Vous l’aurez donc compris, ou deviné, chaque épisode mettra en scène l’une de ces Person of Interest. John Reese et Harold Finch devront alors déterminer s’il s’agit du coupable ou de la victime, pour finalement empêcher l’acte criminel en lui-même. Dans les faits, c’est beaucoup plus complexe et aucune situation ne se ressemble. C’est ce qui permet d’accrocher à Person Of Interest. Vous pouvez y rajouter une bonne dose d’action avec Jim Caviezel (l’acteur qui interprète John Reese) et une grosse dose de mystère avec Michael Emerson (l’acteur qui joue Harold Finch et qui campait l’impitoyable Benjamin Linus dans Lost !) et vous obtenez une mixture quasi parfaite qui se bonifie avec le temps. Le duo fonctionne à merveille et constitue l’une des grandes forces de la série. Bien entendu, certaines trames scénaristiques sont mieux réussies que d’autres, mais l’ensemble demeure plus que satisfaisant. En fait, on est vraiment heureux de voir qu’une série « policière » comme PoI parvient à accrocher le public, à l’heure où des Shows comme CSI ou NCIS deviennent de plus en plus barbants. La deuxième saison lancée aux États-Unis est un succès d’audience, et d’estime. Bref, avec la diffusion des premiers épisodes de la série ce mercredi 6 mars sur TF1, il serait dommage de passer à côté.
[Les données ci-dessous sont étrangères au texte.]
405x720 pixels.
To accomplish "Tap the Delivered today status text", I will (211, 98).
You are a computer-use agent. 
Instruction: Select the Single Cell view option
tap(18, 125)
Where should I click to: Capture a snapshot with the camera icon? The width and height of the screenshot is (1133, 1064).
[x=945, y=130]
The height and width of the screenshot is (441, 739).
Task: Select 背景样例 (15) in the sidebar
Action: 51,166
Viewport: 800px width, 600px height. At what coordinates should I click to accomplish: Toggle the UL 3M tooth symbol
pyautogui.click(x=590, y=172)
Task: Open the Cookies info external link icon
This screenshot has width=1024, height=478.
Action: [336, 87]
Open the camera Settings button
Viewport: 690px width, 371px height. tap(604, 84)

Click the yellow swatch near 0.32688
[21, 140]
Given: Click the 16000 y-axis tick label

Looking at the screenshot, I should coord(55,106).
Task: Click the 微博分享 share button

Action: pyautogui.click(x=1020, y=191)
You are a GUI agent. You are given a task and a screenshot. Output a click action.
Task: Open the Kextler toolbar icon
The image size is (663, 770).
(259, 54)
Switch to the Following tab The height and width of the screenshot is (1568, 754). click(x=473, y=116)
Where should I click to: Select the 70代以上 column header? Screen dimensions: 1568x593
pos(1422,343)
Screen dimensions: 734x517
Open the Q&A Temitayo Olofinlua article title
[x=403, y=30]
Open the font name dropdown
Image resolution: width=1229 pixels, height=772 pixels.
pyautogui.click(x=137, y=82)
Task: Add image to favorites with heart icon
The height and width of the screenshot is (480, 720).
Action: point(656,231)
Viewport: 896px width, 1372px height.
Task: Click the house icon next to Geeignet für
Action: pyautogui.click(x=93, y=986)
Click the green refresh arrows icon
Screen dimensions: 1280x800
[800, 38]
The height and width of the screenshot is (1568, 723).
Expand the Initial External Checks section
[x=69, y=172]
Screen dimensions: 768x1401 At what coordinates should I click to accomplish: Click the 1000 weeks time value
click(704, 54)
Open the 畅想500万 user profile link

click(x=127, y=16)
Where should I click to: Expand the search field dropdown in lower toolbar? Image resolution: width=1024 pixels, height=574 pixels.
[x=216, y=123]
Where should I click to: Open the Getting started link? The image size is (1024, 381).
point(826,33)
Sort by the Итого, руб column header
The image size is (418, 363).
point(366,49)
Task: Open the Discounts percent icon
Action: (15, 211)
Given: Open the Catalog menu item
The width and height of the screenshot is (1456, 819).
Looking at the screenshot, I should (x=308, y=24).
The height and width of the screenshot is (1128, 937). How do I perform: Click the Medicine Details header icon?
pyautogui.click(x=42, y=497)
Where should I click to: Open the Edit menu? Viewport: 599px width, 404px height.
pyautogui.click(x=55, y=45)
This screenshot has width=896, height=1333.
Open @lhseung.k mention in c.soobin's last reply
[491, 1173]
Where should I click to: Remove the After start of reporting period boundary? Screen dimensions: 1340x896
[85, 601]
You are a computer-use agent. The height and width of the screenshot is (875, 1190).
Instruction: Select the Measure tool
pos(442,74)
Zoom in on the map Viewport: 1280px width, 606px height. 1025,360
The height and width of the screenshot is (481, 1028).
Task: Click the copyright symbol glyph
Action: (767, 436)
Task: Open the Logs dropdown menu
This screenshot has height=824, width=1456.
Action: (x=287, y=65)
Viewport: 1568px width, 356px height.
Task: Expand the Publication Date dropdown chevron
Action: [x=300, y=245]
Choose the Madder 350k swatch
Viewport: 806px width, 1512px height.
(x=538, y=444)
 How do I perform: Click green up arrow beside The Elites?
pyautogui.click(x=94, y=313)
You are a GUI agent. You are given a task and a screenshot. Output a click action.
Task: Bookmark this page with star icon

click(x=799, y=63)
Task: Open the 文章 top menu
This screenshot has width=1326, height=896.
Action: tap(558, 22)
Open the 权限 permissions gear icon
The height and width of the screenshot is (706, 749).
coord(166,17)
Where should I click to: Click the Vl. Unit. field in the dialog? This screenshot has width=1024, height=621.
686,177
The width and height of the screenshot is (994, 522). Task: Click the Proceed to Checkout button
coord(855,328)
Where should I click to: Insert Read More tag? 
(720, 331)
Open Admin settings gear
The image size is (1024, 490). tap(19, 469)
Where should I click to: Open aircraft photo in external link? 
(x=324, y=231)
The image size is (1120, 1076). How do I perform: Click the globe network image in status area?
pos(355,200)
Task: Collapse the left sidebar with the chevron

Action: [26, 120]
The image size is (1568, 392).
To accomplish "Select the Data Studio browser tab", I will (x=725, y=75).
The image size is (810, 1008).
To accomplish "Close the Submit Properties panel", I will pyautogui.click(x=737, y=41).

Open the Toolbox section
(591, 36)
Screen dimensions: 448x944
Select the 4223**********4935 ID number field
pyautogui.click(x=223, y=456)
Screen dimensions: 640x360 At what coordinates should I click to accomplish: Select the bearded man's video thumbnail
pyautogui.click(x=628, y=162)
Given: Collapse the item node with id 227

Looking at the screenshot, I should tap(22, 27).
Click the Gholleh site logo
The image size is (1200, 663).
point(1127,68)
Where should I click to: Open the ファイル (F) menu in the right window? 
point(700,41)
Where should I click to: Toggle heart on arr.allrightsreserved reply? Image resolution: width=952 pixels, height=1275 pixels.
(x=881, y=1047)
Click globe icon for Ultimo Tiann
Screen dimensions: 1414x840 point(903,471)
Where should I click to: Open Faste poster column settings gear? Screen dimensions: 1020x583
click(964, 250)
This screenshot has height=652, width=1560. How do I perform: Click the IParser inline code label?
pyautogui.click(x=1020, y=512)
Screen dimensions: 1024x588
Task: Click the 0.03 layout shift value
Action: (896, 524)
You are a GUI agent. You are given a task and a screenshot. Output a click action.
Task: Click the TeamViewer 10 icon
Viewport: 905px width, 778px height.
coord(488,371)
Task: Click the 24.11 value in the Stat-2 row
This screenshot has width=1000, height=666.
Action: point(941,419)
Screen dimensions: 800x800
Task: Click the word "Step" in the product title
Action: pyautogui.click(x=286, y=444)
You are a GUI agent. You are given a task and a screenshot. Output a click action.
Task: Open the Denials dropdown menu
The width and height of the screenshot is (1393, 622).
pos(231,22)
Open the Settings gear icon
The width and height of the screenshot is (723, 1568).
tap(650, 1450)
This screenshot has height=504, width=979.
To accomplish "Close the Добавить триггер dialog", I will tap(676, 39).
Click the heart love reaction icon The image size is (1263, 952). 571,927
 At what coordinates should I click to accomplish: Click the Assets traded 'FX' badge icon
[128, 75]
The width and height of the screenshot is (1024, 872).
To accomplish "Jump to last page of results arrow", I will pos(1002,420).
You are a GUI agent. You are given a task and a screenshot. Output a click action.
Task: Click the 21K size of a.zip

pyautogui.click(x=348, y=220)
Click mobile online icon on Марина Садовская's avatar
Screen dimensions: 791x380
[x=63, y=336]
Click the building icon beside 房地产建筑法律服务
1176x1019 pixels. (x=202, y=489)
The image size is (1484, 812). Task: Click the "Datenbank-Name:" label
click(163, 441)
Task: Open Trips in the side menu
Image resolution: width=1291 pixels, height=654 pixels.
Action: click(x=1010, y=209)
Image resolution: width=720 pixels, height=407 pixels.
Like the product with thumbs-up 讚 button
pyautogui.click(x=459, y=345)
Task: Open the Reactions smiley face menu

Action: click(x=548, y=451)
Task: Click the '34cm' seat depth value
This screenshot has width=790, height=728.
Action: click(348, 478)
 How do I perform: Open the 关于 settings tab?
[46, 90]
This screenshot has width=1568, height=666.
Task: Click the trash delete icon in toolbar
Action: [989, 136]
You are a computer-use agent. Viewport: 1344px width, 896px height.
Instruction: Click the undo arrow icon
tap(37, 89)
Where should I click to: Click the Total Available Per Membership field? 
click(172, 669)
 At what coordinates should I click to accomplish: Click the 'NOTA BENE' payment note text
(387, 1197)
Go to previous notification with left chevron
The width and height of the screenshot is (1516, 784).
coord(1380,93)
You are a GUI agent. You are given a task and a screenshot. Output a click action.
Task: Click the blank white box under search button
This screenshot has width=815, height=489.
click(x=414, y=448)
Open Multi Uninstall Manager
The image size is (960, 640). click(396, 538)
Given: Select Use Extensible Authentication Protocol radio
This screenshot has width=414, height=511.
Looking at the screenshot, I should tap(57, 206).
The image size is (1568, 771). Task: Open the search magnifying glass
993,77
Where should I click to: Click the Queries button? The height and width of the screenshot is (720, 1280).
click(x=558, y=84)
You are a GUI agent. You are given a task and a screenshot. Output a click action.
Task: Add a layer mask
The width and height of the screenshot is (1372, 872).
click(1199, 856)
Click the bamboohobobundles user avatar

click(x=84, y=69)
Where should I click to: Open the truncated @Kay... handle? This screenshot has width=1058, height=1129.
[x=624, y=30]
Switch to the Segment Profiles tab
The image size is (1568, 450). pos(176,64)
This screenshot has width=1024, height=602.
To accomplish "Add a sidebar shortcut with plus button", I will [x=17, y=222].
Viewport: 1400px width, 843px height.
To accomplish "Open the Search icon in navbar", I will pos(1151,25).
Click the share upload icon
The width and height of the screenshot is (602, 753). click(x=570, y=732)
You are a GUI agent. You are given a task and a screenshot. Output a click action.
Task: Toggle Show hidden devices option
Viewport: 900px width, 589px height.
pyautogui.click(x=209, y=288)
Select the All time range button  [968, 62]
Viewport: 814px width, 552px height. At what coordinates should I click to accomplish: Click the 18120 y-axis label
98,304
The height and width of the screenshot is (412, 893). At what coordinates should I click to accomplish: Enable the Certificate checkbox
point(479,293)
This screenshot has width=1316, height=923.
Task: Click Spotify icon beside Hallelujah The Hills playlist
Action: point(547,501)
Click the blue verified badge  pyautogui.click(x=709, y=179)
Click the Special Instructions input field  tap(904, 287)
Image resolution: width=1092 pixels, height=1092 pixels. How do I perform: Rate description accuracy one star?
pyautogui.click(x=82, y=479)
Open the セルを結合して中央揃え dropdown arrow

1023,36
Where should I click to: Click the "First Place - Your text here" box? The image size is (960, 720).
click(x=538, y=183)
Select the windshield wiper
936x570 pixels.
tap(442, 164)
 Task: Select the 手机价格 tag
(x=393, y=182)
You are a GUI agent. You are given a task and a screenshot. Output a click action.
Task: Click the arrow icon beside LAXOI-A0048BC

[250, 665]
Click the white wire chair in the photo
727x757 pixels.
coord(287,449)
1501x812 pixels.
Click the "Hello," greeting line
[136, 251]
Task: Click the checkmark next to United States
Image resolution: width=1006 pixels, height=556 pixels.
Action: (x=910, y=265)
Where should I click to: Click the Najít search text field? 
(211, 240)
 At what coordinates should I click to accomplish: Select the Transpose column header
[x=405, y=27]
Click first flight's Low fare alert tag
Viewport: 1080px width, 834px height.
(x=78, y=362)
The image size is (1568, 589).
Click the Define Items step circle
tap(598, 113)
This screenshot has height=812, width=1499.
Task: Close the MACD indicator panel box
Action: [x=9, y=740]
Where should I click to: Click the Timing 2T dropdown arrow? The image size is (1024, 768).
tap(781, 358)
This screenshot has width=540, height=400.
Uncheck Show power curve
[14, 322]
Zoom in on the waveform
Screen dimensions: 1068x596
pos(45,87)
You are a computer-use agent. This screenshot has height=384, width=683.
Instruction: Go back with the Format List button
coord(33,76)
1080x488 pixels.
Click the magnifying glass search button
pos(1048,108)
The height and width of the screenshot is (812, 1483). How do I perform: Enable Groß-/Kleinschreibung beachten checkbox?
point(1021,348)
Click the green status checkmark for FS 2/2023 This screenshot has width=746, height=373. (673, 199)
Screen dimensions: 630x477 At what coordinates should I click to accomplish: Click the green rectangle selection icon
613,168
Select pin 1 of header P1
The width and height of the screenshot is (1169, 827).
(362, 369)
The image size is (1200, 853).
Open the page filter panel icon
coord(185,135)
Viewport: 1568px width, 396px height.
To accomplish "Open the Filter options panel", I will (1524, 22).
Le concept n’a rien de novateur, l’exécution non plus, et pourtant, Person of Interest s’avère être une bonne série ! Pourquoi ? Parce que le casting sans fausse note livre un show dont on devient rapidement accro. Tous les épisodes ne se valent pas, mais l’intrigue principale gagne en profondeur au fil du temps, au même titre que les personnages qui se dévoilent au fur et à mesure. C’est moderne, parfois bourrin, d’autre fois subtil et c’est RVLG qui vous conseille de lui laisser sa chance.